Finding Ted Conrad was John Elliott's mission. And could you imagine if he watched golf? That would have, I mean, that would have been terrible if that's how he'd caught him. I mean, for me, as my dad's child. But what a moment. John Elliott sitting around with his family being like, hey, it's the Masters weekend. Let's watch some golf. And I can almost hear him being like, son of a bitch. That's Ted Conrad.

It's a little tragic, though, too, when you think about it. Like, Tom had a true talent. It was almost like he had to stay one moment away from greatness because then people would know who he was. So they're back on the North Shore near Kathy's family and ready to start their own family.

And he ends up kind of falling into the car business. I think he knew a couple guys who were selling Volvos in Boston. You're not subjected to a huge round of background checks. I think the only thing he had to show was that he had a valid driver's license because you have to be able to drive cars to work at a car dealership.

It just seems like everything he does is measured in some way. It's like he got used to only telling half-truths, and that he always kept things close to the vest for his protection. But then that started to bleed over into the rest of his life. From Neon Hum Media and Sony Music Entertainment, this is Smokescreen. My Fugitive Dad, I'm Jonathan Hirsch. And I'm Ashley Randall. Chapter 4

The Ringer. It's a cold winter day in Wakefield, Massachusetts when I arrive at Kathy's house. Patches of snow are still scattered across the damp grass in front of the house. It's a small blue house, single story, with units that split to the left and to the right. On the left, Ashley. On the right, Kathy. They live next door to each other.

__SUPPLIED RECORDS__
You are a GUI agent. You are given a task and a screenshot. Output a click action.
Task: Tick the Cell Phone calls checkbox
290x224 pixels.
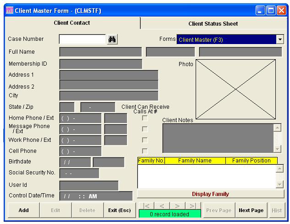click(x=145, y=151)
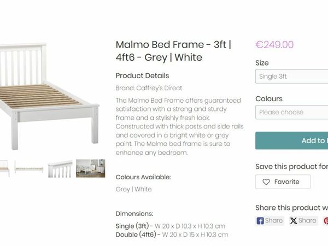Click the Product Details heading
328x246 pixels.
pos(142,76)
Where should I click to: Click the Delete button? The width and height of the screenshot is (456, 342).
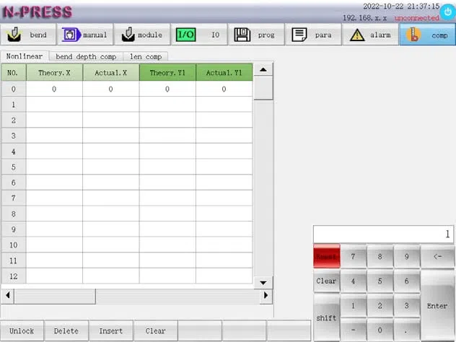pos(66,330)
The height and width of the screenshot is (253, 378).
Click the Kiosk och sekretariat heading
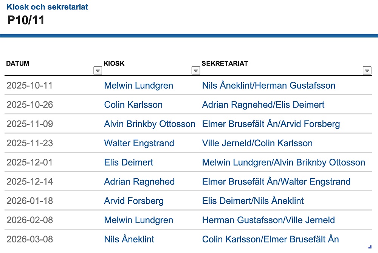[48, 7]
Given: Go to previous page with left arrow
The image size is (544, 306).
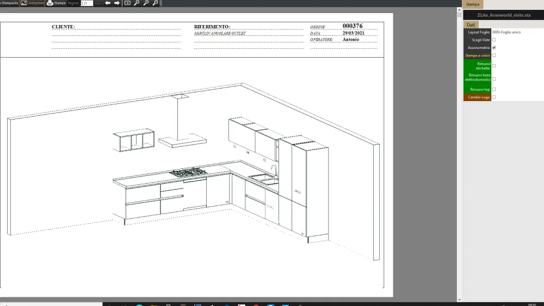Looking at the screenshot, I should point(108,3).
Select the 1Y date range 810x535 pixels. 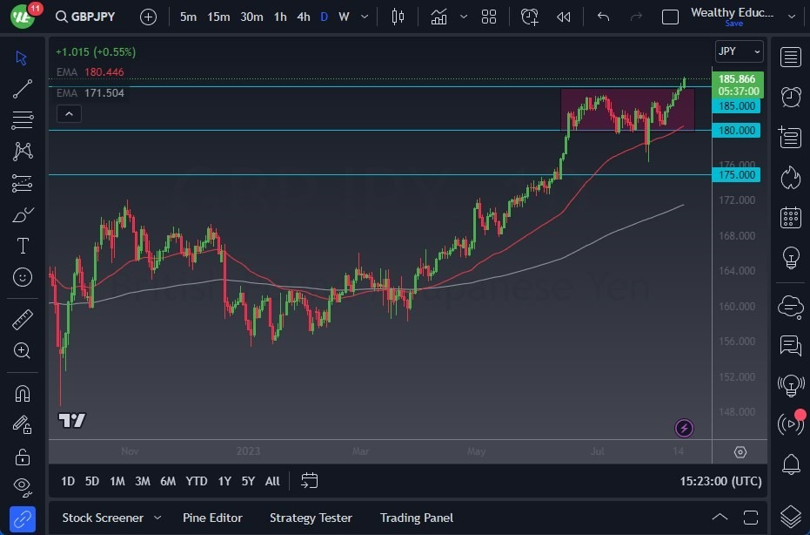pos(224,480)
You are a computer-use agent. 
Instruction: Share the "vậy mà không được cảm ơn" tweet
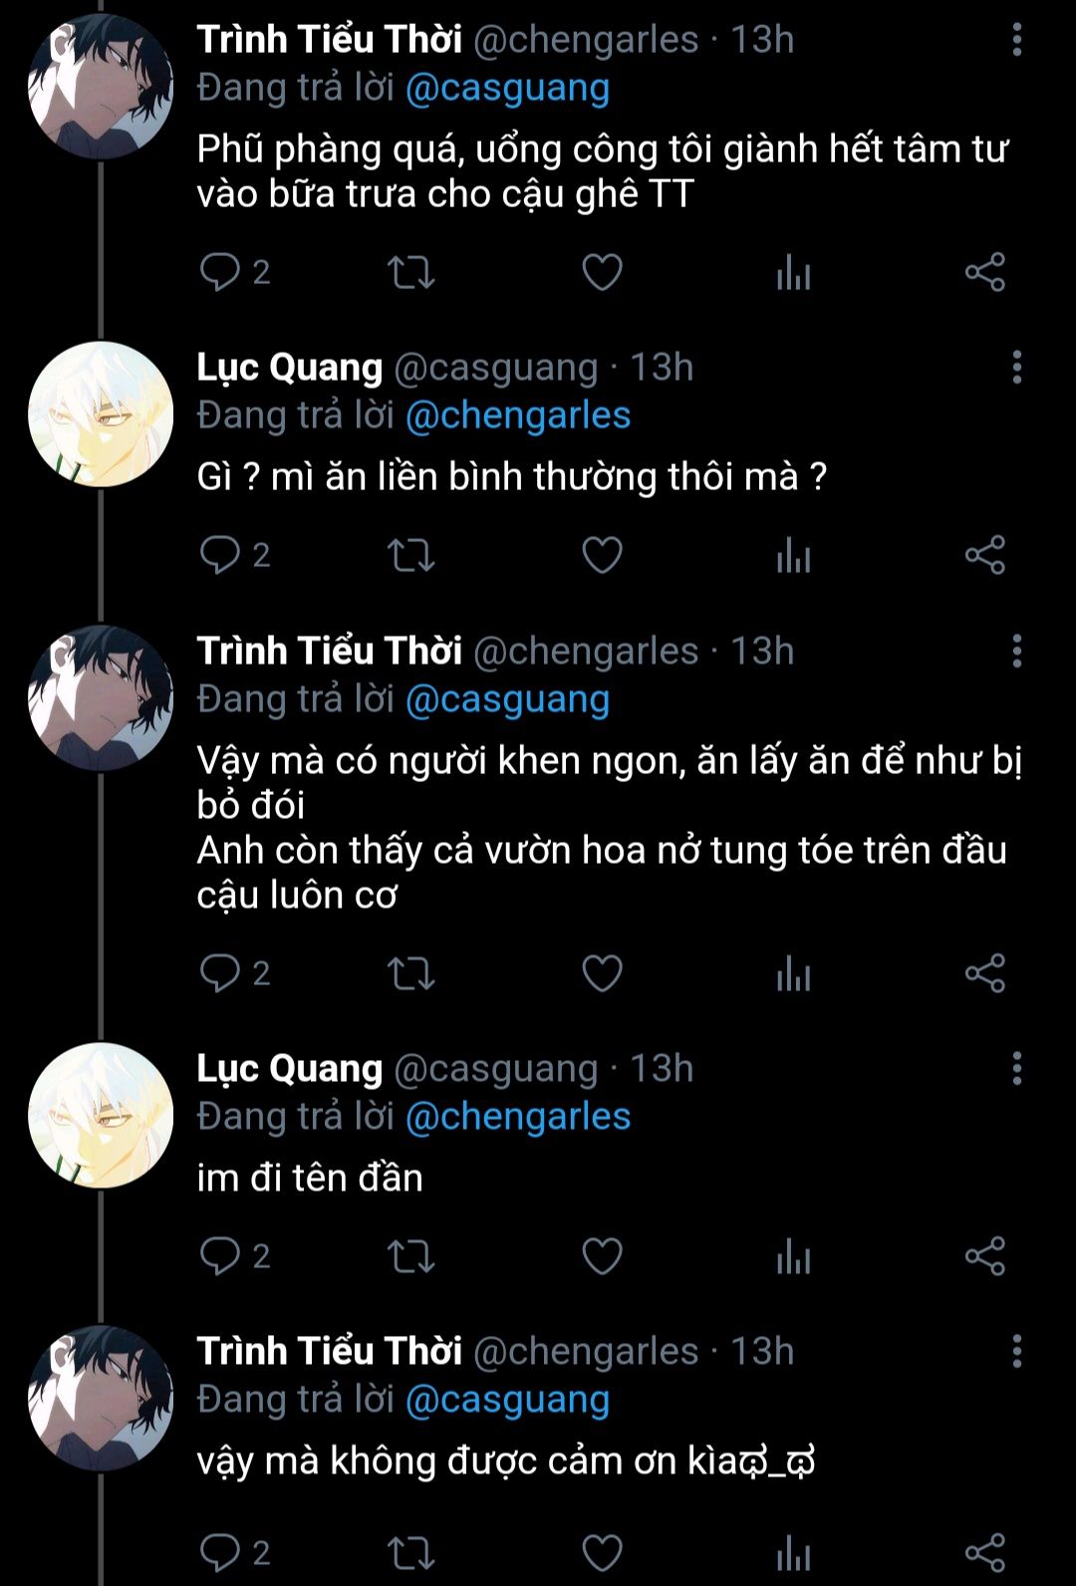(x=984, y=1552)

__WORK ITEM A__
The Smokescreen excerpt mentions that a valid driver's license was the only thing he had to show to work in the car business. In one to three sentences, explain why.
__WORK ITEM B__
Decide whether each statement agrees with the Smokescreen excerpt. Answer yes or no for each, and quote the text's deciding words. (i) Ashley and Kathy live next door to each other. (ii) Kathy's house in Wakefield is two stories tall. (iii) The arrival at Kathy's house takes place on a warm summer day.

__EXPECTED ANSWER A__
He had to show a valid driver's license because you have to be able to drive cars to work at a car dealership. Otherwise, the job didn't involve "a huge round of background checks."

__EXPECTED ANSWER B__
(i) Yes: "They live next door to each other."
(ii) No: "It's a small blue house, single story."
(iii) No: "It's a cold winter day in Wakefield, Massachusetts when I arrive at Kathy's house."